● **Stored records**:

· · · ·

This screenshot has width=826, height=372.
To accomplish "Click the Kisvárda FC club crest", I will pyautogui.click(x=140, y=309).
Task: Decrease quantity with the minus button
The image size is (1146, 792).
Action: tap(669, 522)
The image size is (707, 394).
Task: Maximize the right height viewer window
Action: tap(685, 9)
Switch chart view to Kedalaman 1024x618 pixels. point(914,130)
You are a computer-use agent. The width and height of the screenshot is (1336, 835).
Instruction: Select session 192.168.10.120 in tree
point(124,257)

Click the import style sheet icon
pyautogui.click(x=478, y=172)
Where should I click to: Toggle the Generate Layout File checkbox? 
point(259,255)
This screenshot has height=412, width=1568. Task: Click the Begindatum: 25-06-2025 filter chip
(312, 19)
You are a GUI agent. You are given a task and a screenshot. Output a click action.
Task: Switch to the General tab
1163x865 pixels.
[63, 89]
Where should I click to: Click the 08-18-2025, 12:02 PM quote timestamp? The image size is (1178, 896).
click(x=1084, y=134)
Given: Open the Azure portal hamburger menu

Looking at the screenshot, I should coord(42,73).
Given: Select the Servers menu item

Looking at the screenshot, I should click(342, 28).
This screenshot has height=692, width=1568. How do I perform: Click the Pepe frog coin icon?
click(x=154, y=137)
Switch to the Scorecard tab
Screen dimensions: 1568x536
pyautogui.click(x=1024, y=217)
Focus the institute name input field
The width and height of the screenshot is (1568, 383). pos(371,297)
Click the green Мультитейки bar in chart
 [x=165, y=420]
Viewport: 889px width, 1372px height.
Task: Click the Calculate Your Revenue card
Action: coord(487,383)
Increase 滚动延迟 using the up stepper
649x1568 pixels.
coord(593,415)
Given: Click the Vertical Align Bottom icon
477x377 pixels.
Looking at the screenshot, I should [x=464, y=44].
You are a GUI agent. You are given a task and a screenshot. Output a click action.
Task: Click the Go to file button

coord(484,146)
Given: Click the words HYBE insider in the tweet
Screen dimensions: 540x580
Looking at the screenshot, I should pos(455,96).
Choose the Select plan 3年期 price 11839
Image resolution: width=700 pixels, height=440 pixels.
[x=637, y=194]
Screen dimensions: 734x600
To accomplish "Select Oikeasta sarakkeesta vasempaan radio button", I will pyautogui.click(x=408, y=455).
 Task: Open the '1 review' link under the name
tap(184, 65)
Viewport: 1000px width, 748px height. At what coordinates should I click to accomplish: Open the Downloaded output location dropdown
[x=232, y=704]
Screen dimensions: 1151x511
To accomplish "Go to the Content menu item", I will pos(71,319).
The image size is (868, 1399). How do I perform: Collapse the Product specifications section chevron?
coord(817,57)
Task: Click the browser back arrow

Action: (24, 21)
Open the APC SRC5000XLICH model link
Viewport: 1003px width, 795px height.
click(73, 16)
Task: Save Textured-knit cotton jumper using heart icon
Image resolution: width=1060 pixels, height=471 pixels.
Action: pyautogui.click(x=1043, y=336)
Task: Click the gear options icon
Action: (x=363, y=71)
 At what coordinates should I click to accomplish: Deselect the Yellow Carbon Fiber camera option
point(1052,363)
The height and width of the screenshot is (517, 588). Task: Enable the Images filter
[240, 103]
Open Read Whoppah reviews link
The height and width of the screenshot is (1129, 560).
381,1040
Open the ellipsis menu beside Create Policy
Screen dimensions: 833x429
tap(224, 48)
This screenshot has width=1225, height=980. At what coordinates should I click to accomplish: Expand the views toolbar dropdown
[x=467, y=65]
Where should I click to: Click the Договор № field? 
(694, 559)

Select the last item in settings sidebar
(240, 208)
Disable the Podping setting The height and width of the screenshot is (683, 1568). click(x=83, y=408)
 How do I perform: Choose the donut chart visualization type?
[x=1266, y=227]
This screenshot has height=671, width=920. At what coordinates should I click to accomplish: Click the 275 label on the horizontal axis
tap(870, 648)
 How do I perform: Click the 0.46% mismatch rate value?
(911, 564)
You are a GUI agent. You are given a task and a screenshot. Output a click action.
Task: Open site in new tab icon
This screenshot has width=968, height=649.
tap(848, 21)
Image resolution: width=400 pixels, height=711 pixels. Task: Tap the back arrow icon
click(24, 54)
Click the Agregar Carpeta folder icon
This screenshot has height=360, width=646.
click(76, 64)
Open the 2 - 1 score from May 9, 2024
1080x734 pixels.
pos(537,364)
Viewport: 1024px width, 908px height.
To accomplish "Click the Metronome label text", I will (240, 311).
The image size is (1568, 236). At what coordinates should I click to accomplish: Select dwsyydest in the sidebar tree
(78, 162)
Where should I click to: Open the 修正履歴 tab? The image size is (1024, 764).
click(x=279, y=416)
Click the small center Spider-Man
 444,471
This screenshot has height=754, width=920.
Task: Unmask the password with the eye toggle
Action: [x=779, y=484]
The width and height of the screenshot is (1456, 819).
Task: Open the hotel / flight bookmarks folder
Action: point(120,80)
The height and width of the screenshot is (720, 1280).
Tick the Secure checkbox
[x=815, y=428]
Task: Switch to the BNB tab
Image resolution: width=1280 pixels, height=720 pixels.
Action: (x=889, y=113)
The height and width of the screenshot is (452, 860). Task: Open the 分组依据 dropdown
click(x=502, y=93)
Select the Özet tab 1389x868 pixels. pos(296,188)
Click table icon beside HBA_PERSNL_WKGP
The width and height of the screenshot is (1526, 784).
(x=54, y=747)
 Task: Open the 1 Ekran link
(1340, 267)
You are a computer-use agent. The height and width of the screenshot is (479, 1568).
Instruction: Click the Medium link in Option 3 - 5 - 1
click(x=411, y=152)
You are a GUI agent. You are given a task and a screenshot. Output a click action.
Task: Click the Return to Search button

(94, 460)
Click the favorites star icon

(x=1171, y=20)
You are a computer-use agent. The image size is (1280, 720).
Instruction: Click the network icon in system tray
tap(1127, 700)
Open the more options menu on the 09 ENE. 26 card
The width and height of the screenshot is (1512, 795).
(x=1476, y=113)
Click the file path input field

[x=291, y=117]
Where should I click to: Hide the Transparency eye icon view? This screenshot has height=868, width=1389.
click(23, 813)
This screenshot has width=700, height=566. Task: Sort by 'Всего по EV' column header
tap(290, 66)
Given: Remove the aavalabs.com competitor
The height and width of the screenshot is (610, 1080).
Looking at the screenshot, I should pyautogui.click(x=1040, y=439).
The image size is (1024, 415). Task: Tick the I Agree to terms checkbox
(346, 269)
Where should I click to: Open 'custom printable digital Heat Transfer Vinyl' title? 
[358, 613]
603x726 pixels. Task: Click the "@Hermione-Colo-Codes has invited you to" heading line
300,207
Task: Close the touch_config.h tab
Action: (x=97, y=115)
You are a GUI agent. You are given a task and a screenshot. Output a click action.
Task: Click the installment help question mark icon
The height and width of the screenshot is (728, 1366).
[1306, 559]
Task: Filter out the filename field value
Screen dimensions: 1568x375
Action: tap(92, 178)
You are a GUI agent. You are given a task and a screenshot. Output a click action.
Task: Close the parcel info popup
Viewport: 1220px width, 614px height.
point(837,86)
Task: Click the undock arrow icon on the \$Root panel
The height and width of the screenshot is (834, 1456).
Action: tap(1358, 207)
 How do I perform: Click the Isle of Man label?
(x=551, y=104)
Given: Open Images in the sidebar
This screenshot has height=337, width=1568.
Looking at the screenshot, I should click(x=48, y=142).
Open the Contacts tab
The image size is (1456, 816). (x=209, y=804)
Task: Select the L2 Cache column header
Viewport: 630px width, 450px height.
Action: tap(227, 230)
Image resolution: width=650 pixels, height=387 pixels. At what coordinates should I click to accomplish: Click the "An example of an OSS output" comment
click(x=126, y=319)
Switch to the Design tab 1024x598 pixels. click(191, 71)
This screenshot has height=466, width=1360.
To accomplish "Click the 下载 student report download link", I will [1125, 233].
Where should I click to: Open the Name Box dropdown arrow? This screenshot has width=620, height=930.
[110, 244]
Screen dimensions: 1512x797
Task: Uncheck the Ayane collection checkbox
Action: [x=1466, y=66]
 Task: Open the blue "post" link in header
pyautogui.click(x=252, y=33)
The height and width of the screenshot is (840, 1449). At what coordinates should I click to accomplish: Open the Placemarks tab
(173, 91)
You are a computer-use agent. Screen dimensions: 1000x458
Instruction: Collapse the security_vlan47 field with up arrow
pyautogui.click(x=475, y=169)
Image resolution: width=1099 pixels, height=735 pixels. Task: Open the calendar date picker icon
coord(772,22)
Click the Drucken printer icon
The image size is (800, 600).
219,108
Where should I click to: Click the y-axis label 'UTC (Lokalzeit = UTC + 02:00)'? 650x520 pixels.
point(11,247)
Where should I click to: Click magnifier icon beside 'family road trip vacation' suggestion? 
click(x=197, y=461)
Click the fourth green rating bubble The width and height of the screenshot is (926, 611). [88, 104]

· · · ·

● **Task instructions**: From the entries above, restate word for word the lines from the line containing "The image size is (1568, 236)." to the line containing "Task: Switch to the BNB tab", both ends included, and nothing more.

● **Worked solution**:
The image size is (1568, 236). At what coordinates should I click to accomplish: Select dwsyydest in the sidebar tree
(78, 162)
Where should I click to: Open the 修正履歴 tab? The image size is (1024, 764).
click(x=279, y=416)
Click the small center Spider-Man
 444,471
This screenshot has height=754, width=920.
Task: Unmask the password with the eye toggle
Action: [x=779, y=484]
The width and height of the screenshot is (1456, 819).
Task: Open the hotel / flight bookmarks folder
Action: point(120,80)
The height and width of the screenshot is (720, 1280).
Tick the Secure checkbox
[x=815, y=428]
Task: Switch to the BNB tab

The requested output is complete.